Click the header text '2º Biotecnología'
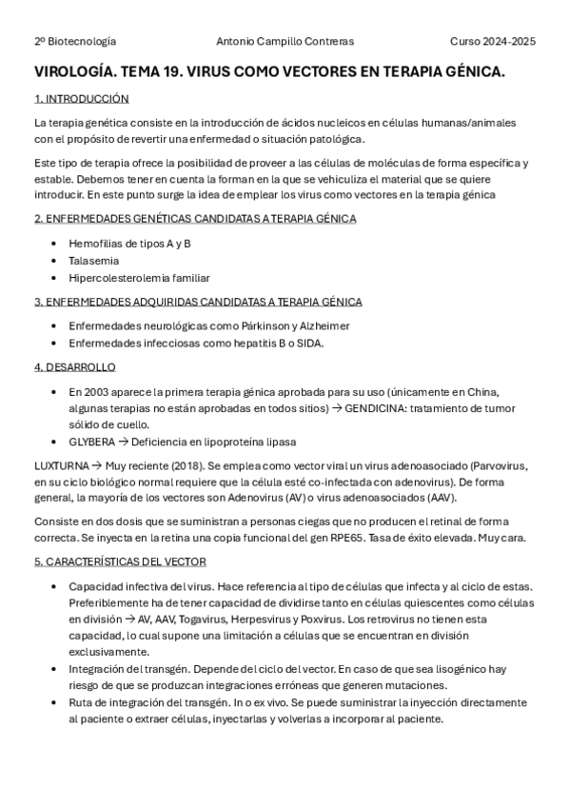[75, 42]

--

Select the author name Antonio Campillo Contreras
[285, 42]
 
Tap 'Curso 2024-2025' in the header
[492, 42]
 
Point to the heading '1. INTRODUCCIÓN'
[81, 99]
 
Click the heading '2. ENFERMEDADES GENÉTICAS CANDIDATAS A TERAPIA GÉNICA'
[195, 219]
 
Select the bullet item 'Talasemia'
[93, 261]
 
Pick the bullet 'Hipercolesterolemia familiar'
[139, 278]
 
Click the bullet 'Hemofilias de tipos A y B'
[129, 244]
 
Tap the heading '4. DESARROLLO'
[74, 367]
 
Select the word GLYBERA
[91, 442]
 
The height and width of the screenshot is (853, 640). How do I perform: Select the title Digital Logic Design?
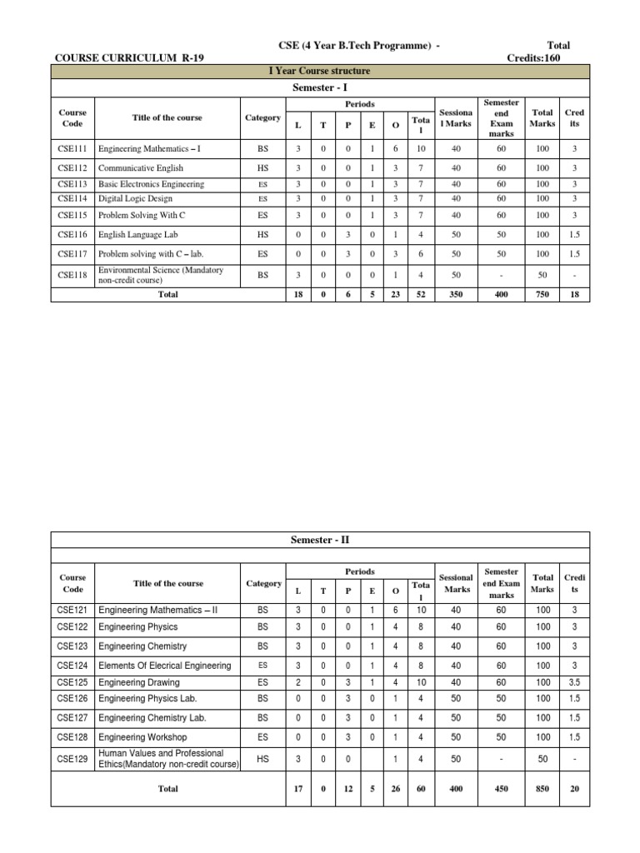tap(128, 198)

• _Task directions_: Copy out the records again, starting at the line containing "Tap the heading '4. DESARROLLO'" and ending at the line containing "tap(128, 198)", with both of those lines included. Omit the pictures from your copy.

• _Exercise answer_:
Tap the heading '4. DESARROLLO'
[74, 367]
 
Select the word GLYBERA
[91, 442]
 
The height and width of the screenshot is (853, 640). How do I perform: Select the title Digital Logic Design?
tap(128, 198)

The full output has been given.